◆ Given data
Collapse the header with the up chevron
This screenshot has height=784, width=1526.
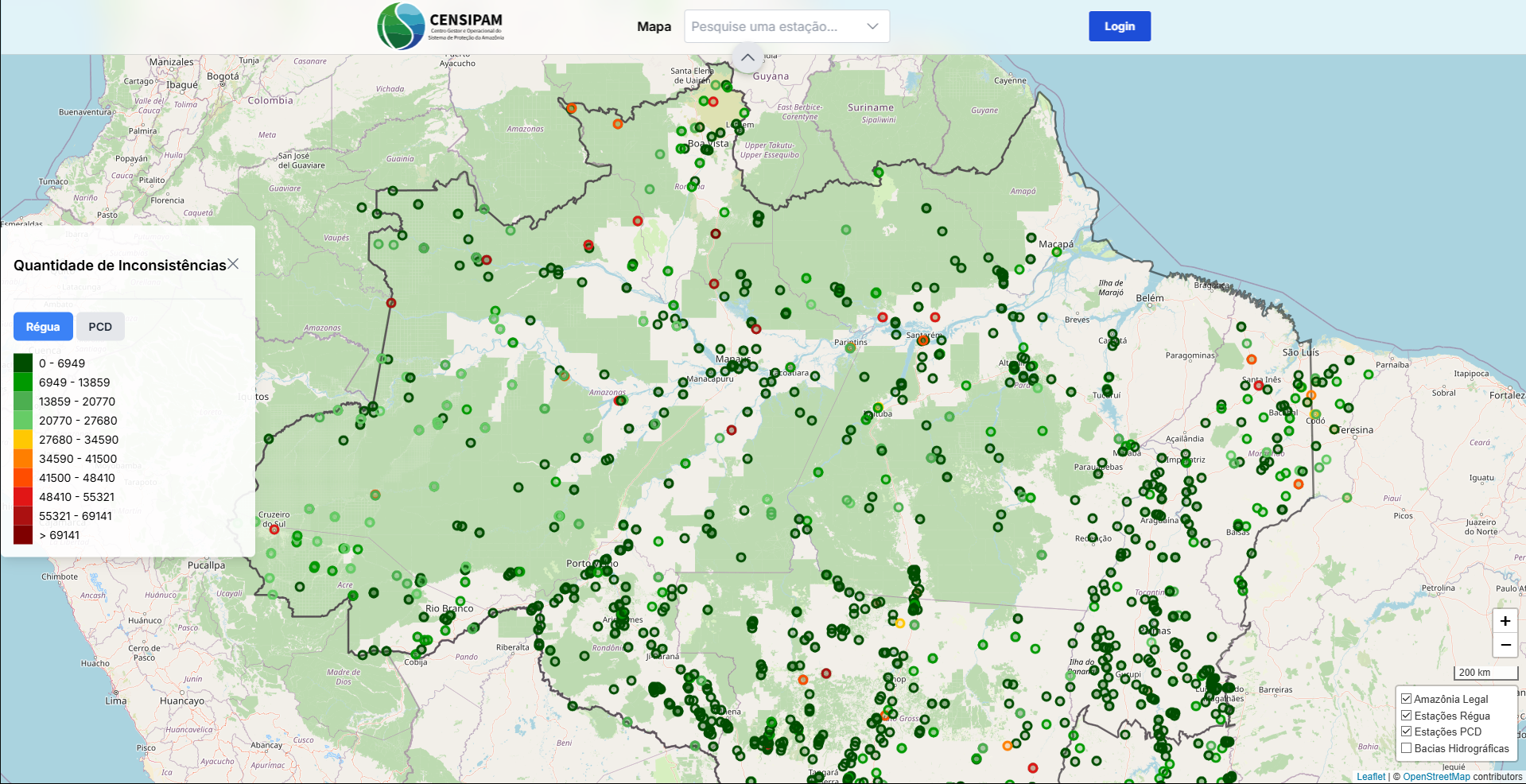(x=747, y=57)
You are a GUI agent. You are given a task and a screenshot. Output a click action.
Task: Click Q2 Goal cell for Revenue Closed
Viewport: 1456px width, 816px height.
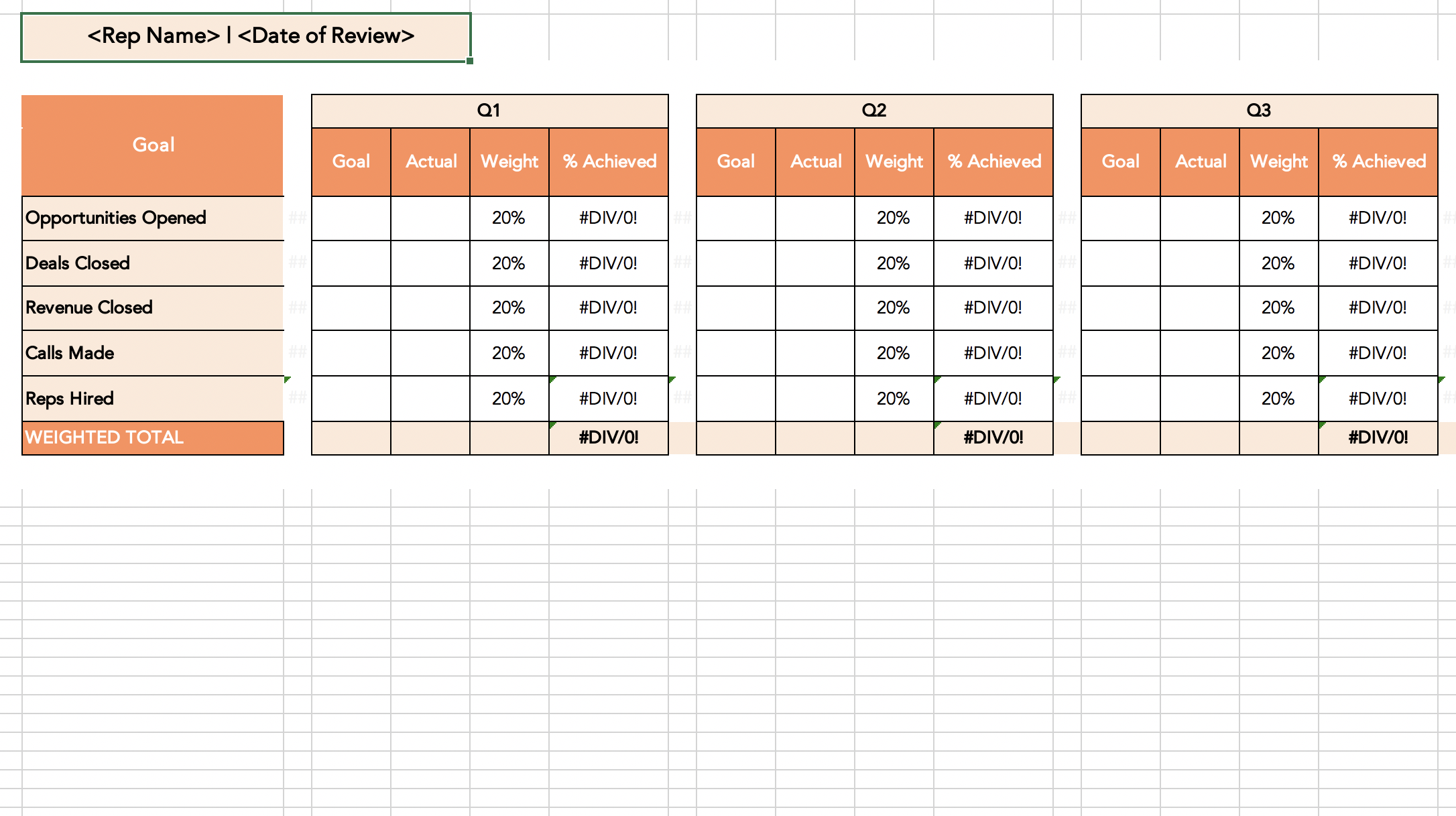736,307
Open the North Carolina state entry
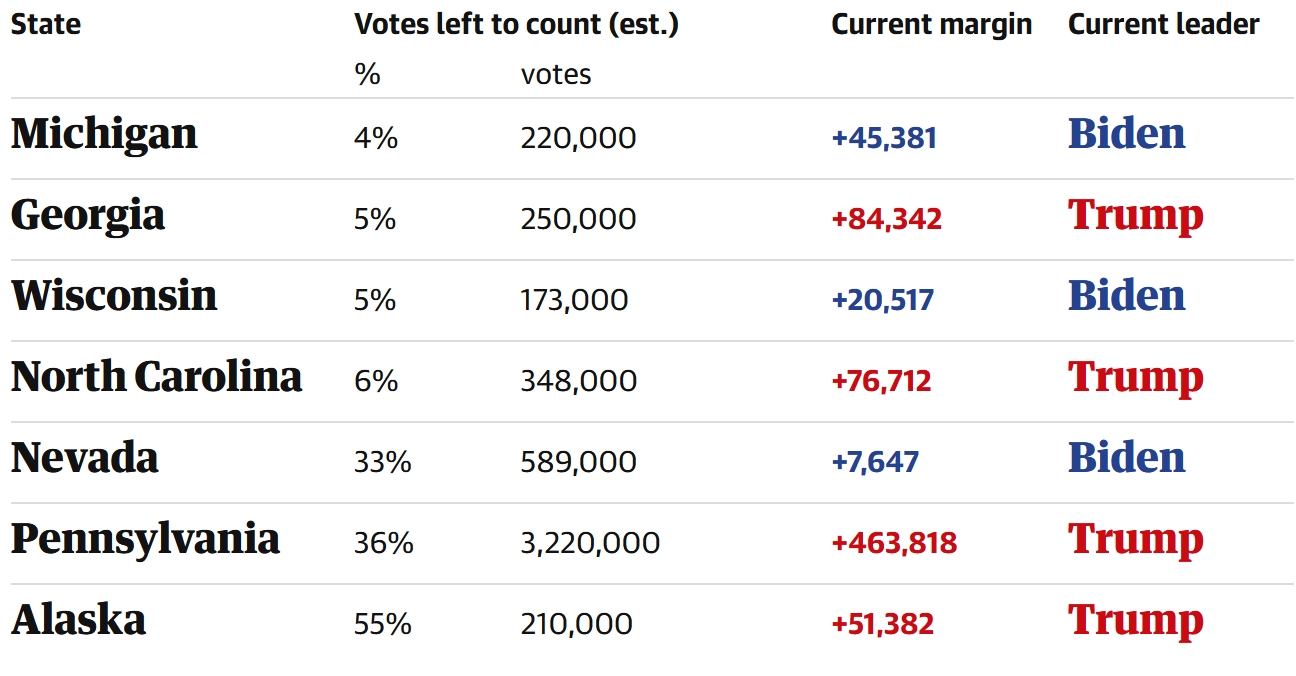The width and height of the screenshot is (1296, 676). click(x=156, y=377)
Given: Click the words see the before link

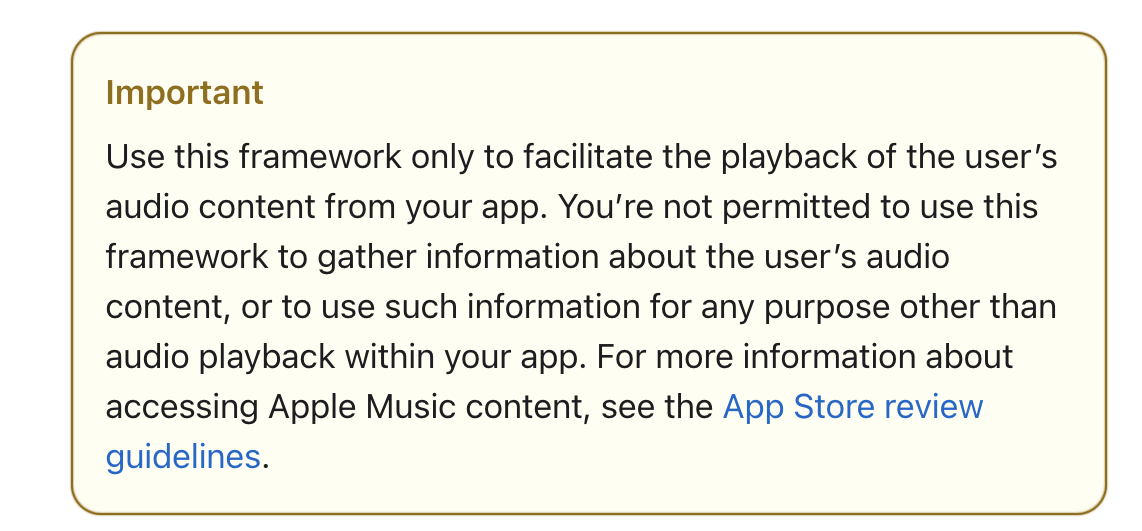Looking at the screenshot, I should (x=656, y=406).
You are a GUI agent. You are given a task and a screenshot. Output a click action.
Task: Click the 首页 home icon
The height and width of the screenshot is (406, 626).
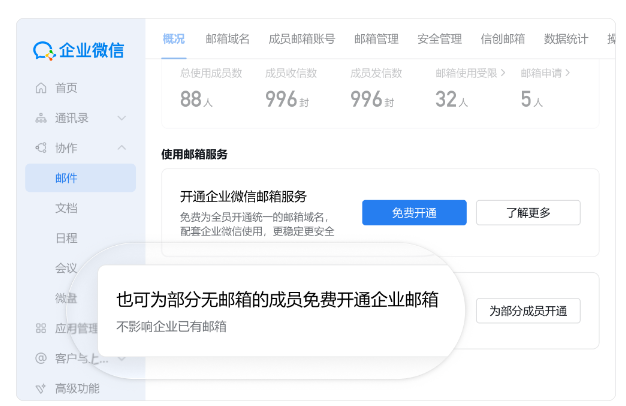pos(41,88)
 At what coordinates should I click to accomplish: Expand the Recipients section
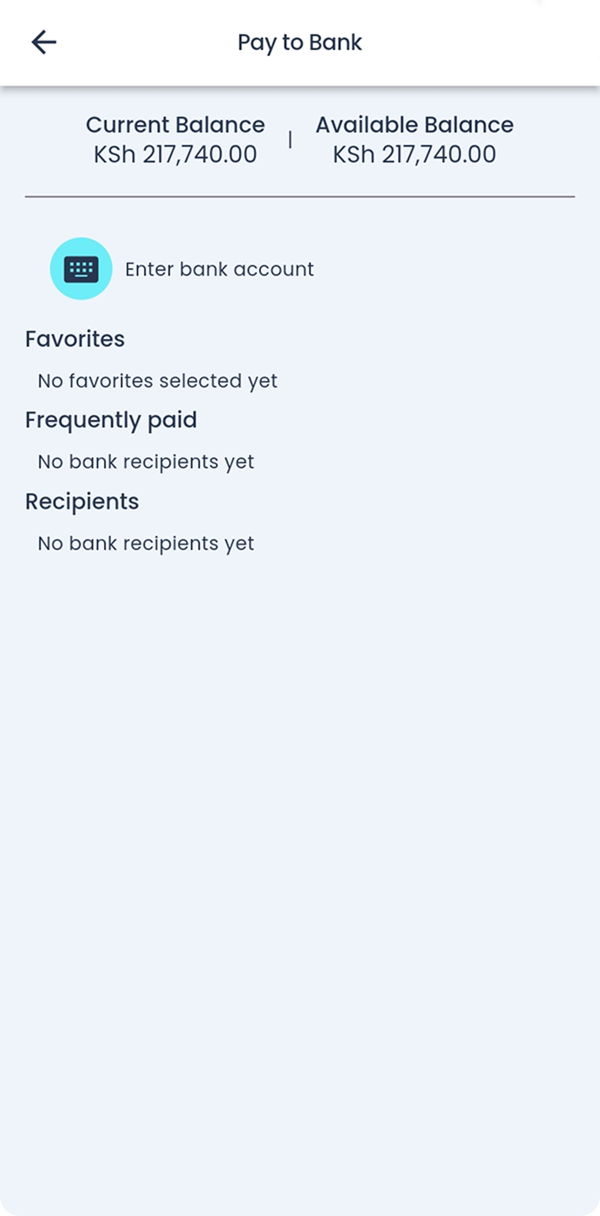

◆ What is asked
Please write out the entries above, from the line with "Open the North Carolina state entry" up to and including the last line, with the pictures left out.

◆ Expected output
Open the North Carolina state entry
The width and height of the screenshot is (1296, 676). click(x=156, y=377)
Given: Click the words see the before link

Looking at the screenshot, I should (x=656, y=406).
You are a GUI agent. You are given a task and a screenshot. Output a click action.
Task: Click the 首页 home icon
The height and width of the screenshot is (406, 626).
pos(41,88)
 At what coordinates should I click to accomplish: Expand the Recipients section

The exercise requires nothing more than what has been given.